3. Function introduction

Function information

Input target images, and recognition results, including item segmentation, position, type, confidence, etc. will be output.

Item pose

  • Target pose

A target pose will be output

Function parameters

  • Recognition accuracy: 95%
  • Recognition error: 1%
  • Model parameter: 320M
  • Recognition precision: 1 pixel

4. Developer guide

Image input specification

Generally, an image of a 640×480×3 channel is used as input for the entire project, and BGR is used as the main channel sequence. It is recommended to use opencv mode to read the image and load it to the model.

Intrinsic camera parameter specification

Intrinsic camera parameter specification:

python
{   
    "fx": 606.9906005859375, 
    "fy": 607.466552734375, 
    "ppx": 325.2737121582031, 
    "ppy": 247.56326293945312, 
    "height": 480, 
    "width": 640, 
    "depth_scale": 0.0010000000474974513
}

Equipment deployment

It is recommended to use the cuda platform, because the inference speed of the CPU only is slow, which basically cannot meet the requirements of realistic scenes.

5. Frequently asked question (FAQ)

1. What factors affect the speed of image recognition?
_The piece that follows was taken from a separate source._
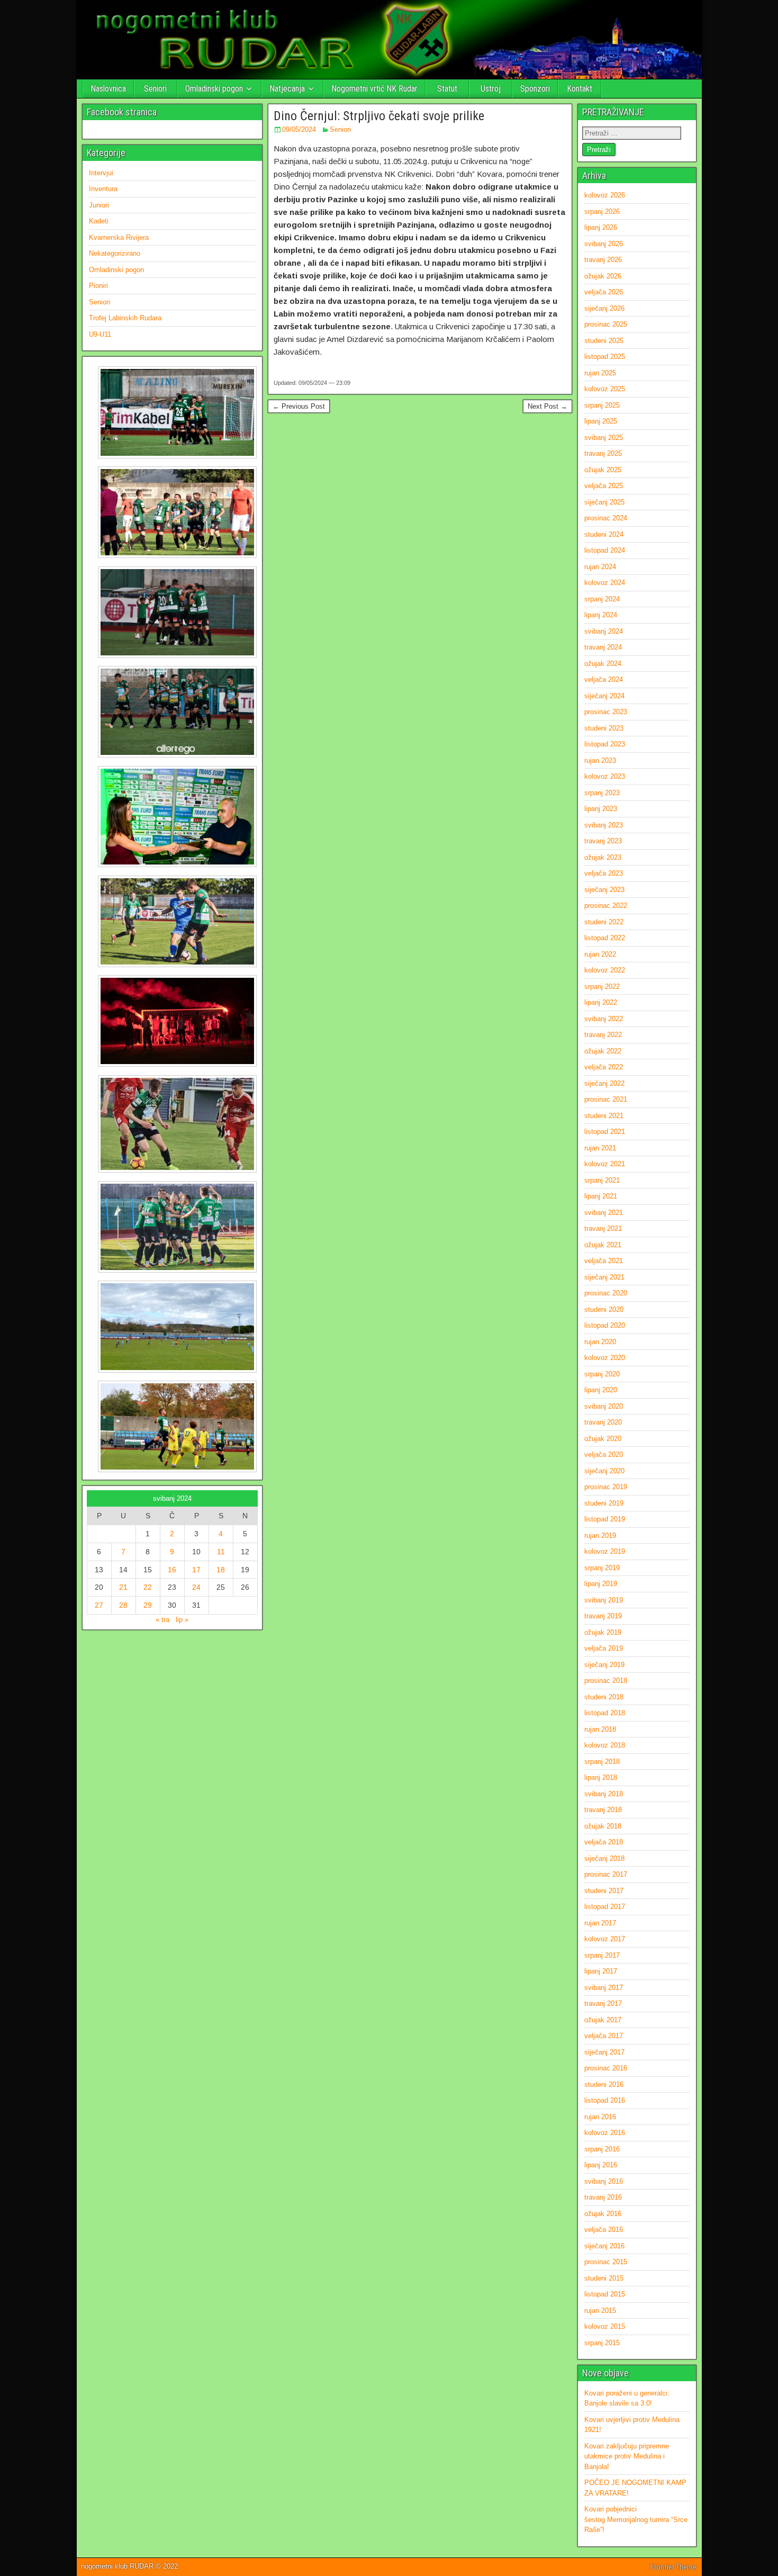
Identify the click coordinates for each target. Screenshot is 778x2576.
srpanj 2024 (602, 599)
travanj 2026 (603, 260)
The main factor is the hardware computing power, the higher the computing power, the shorter the inference time.

2. Can I use this model if I'm not using a realsense camera?

Of course, you can, but you should first convert the color image and depth image of the camera into numpy data objects, and then collect the intrinsic parameters of the camera and convert them into the objects of intrinsic camera parameter specification before using the model.

3. How to use this model during robot development?

Firstly, use the item recognition or segmentation model to obtain the mask of the item to be recognized, then input it into the model for inference to get the 6D pose of the item, and finally obtain the gripper pose, grasping direction, etc. after the computation of the 6D pose. Send the input to the robotic arm for completing the grasping.

6. Update log

Update dateUpdate contentVersion
2024.08.16New contentV1.0
  • This project is subject to the MIT license.